── Ausgewählter Textauszug ──
Shoah-Mahnmal

Gegen das Vergessen, gegen Unmenschlichkeit, Gewalt und Terror

27. Januar 2015 | Gesellschaft

Auch aus Herne und Wanne-Eickel wurden Menschen nach Auschwitz und in andere Vernichtungslager deportiert und dort ermordet. Gegen das Vergessen der Shoah und gegen Unmenschlichkeit, Gewalt und Terror in unserer Zeit setzte auch in diesem Jahr die Stadt Herne in einer großen Veranstaltung engagierte Zeichen der Versöhnung und Hoffnung und setzte damit die Erinnerungs- und Gedenkarbeit der letzten 10 Jahre eindrucksvoll fort. Seit Januar 2010 trägt ein Stein auf dem Willi-Pohlmann-Platz vor dem Kulturzentrum die Namen aller 400 bekannten jüdischen Opfer aus Herne und Wanne-Eickel. Neben den verschiedenen ganz persönlichen Erinnerungsorten im Stadtbild war dieses zentrale Mahnmal geschaffen worden, um nicht zu vergessen, was geschehen ist und was bis heute verstörend und unfassbar bleibt, der millionenfache Mord an den Juden.

  • Die Klasse 8 a des Gymnasiums Wanne gaben den Opfern des Nationalsozialismus ein Gesicht. @ Stadt Herne, Michael Paternoga

„Am 70. Jahrestag wird uns bewusst: bald wird es keine Zeitzeugen mehr geben, die uns berichten können", in seiner Anmoderation machte der Herner Historiker Ralf Piorr sehr deutlich, was diese Tatsache bedeutet. „Für das Erinnern und Gedenken werden allein wir, und die kommenden Generationen die Verantwortung tragen!"

Um so größer war deshalb auch noch einmal die Freude von Oberbürgermeister Schiereck die Zeitzeugin Esther Hocherman und ihre Tochter Irit Matan zu begrüßen, die aus Israel angereist waren, sowie zwei weitere Verwandte von Frau Hocherman, Lester und Jeff Christie aus England.

Esther Hocherman besuchte Herne zuletzt im Jahr 2010 anlässlich der Einweihung des Mahnmals und hatte den Wunsch geäußert, zum 70. Jahrestag des Gedenkens noch einmal in Herne zu sprechen. Sie zeigte sich überaus dankbar für die Restaurierung des Shoah-Mahnmals. „Zum Glück wurde nur der Stein geschändet und es wurden keine Menschen angegriffen."

Bedeutend war es für sie, auch diesmal wieder auf junge Menschen zu treffen, die sich für die Geschichte der Juden in ihrer Heimatstadt interessierten, die sie selbst mit einem Kindertransport verließ. "Das war am 6. Februar 1939, in der letzten Minute. Kinder durften nur mitnehmen, was sie alleine tragen konnten. Und so packte meine Mutter in meinen kleinen Leder-Schulranzen Kleidung und zog mir doppelte Unterwäsche an." Am Bahnsteig sah Esther Hocherman ihre Mutter zum letzten Mal „dann war ich alleine und musste für mich selbst sorgen. Ich war 7 ½ Jahre alt."
───
── Bereitgestellte Daten ──
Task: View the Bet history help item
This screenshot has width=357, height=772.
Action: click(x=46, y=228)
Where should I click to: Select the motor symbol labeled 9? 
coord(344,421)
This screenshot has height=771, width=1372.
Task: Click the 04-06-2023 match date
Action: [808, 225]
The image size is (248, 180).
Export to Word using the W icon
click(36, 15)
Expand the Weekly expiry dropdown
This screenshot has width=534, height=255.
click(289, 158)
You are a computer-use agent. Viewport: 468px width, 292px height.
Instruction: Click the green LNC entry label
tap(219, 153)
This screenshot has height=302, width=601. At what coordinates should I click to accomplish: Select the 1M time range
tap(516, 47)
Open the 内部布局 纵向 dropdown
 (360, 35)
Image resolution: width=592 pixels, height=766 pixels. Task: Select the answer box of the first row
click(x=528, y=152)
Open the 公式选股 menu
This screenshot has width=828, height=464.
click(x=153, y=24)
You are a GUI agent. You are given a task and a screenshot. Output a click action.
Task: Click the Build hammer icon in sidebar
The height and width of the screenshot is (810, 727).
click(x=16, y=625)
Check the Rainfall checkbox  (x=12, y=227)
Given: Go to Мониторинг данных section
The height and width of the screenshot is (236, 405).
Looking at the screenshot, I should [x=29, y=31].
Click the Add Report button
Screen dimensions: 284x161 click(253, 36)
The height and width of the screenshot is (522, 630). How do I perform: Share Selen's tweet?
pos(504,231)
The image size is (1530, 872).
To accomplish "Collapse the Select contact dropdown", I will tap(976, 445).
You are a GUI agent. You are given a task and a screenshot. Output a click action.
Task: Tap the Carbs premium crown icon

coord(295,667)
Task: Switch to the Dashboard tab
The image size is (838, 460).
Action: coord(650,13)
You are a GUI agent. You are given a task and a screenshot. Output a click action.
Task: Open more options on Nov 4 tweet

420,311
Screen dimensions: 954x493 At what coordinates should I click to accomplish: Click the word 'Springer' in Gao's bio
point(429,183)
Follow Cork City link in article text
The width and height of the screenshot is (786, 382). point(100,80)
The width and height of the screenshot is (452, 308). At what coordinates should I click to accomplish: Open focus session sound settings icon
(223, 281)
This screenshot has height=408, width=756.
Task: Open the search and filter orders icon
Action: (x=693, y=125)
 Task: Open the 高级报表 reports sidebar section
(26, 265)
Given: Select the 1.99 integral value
───
→ Ziele:
(A) Zitiere aus den Datensätzen wortgetreu den Abschnitt von der Zeile mit „Task: Open the 高级报表 reports sidebar section“ bis zum Ende der Datensätze, beide Enden eingeschlossen.
(B) Setze den Bericht über das Shoah-Mahnmal im Anschluss an seinen letzten Satz fort.
Der Bericht über das Shoah-Mahnmal und die Datensätze sind voneinander getrenntes Material.

→ Die Antworten:
(A)
 Task: Open the 高级报表 reports sidebar section
(26, 265)
Given: Select the 1.99 integral value

(B)
In bewegenden Worten richtete Esther Hocherman deshalb ihren Wunsch und ihr Vermächtnis an die zahlreich anwesenden Schülerinnen und Schüler: „In Europa hat sich in der letzten Zeit sehr vieles verändert. Es bläst ein neuer Wind, nicht immer zum Guten. Aber jeder Mensch kann selber wählen, wie er sich entscheidet, ob gut oder schlecht… Ich spreche zu Euch in der Hoffnung, dass wir alle eine menschlichere Welt aufbauen werden, ohne Neid, Hass und Zorn, ohne Fanatismus, eine Welt in der alle Menschen gleich sind und gleich behandelt werden."

Ehrengast Esther Hocherman besuchte Herne zuletzt im Jahr 2005. Das Stadtmagazin "inherne" berichtete über sie im Februar 2005. Aus aktuellem Anlass veröffentlicht "inherne" den Bericht ein weiteres Mal. Hier gelangen Sie zum Bericht: “Das kleine deutsche Mädchen Edith ist nicht mehr”.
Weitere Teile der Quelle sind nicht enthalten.